Atualmente, Angela ajuda a defender os povos isolados, como uma das porta-vozes da Coiab para a campanha #IsoladosOuDizimados, que procura pressionar a Funai para que renove as portarias de restrição de uso de quatro terras indígenas com presença de indígenas em isolamento. A campanha está sendo construída pela Coiab e pelo Observatório dos Direitos Humanos dos Povos Indígenas Isolados e de Recente Contato (Opi), com apoio da Articulação dos Povos Indígenas do Brasil (Apib), do Instituto Socioambiental (ISA) e da Survival International.

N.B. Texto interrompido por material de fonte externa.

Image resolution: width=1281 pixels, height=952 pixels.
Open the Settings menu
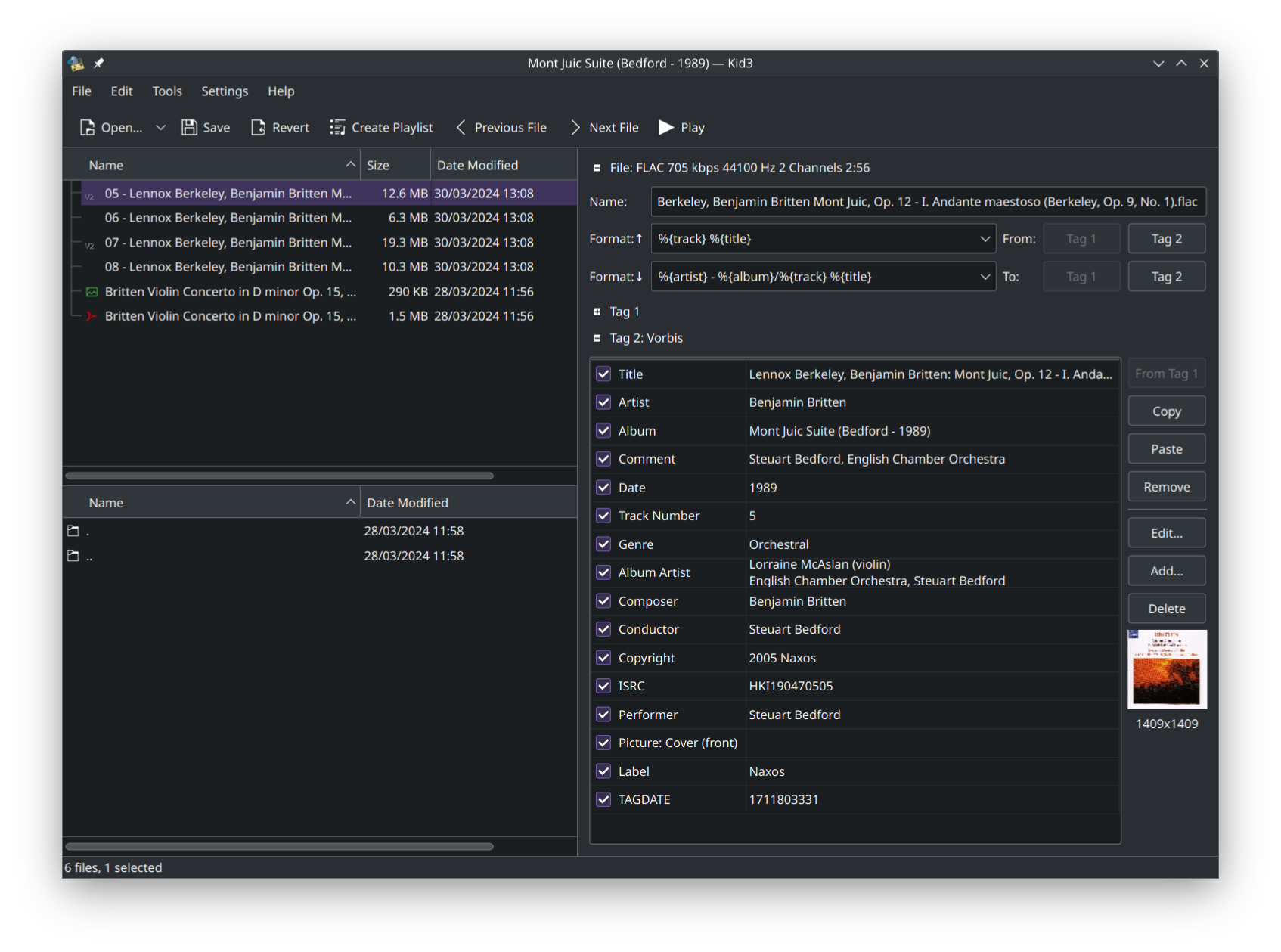[x=224, y=91]

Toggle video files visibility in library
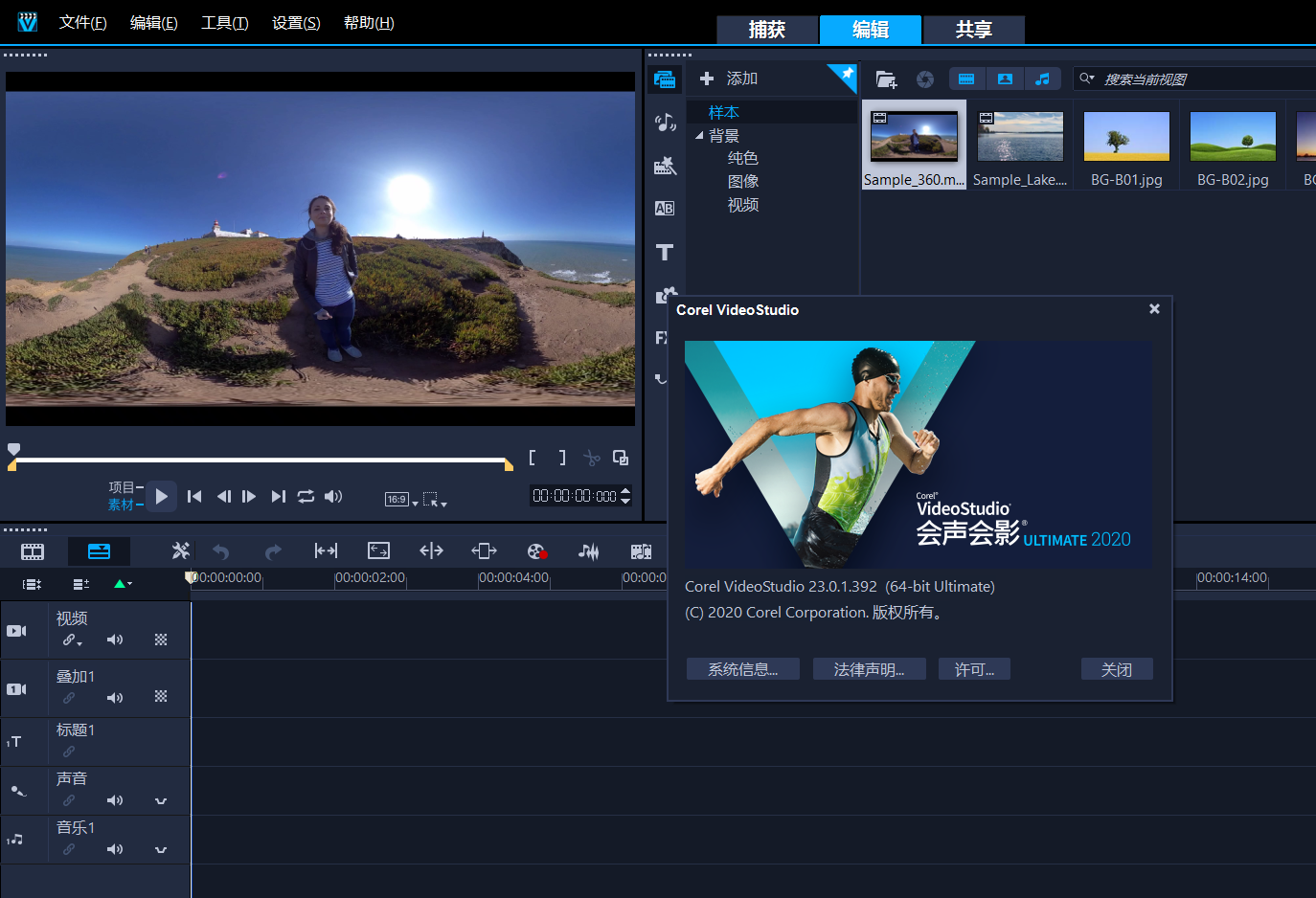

“Os povos isolados são os que mais estão na mira, em situação de vulnerabilidade e de ataque, porque muitos não estão com os territórios garantidos, demarcados. [Trata-se de] uma barreira mínima contra as invasões, tanto dos garimpeiros quanto dos madeireiros”, explica.
Recentemente, a Funai renovou a portaria de restrição de uso da Terra Indígena Piripkura, mas somente por seis meses, tempo insuficiente para criar ações concretas de proteção aos dois últimos indígenas da etnia que ainda vivem no território.
Para Angela, a campanha é uma ferramenta potente não só de pressão, mas também, de sensibilização da sociedade. “A sociedade brasileira tem o dever e o compromisso de assumir a sua responsabilidade para com o próximo, que são os povos indígenas isolados,” disse, durante o evento Indigenous Perspectives on Decolonial Futures: Global South Reflections. “O sentido dessa campanha é chocar e dizer: ‘você também é co-responsável e, se não assumir essa cobrança ao Estado brasileiro, você está sendo tão omisso quanto a Funai e quanto este governo anti-indígena’.”
Ainda que seja, hoje, uma liderança reconhecida a nível local e nacional, Angela sabe que as trajetórias das lideranças indígenas femininas frequentemente vêm acompanhadas de uma série de dificuldades e barreiras. “Por mais que você tenha a mesma potência, a mesma capacidade, a mesma força, você precisa provar três vezes mais do que os homens que você também lidera, também está num processo de luta, de participação, de decisão”, reflete.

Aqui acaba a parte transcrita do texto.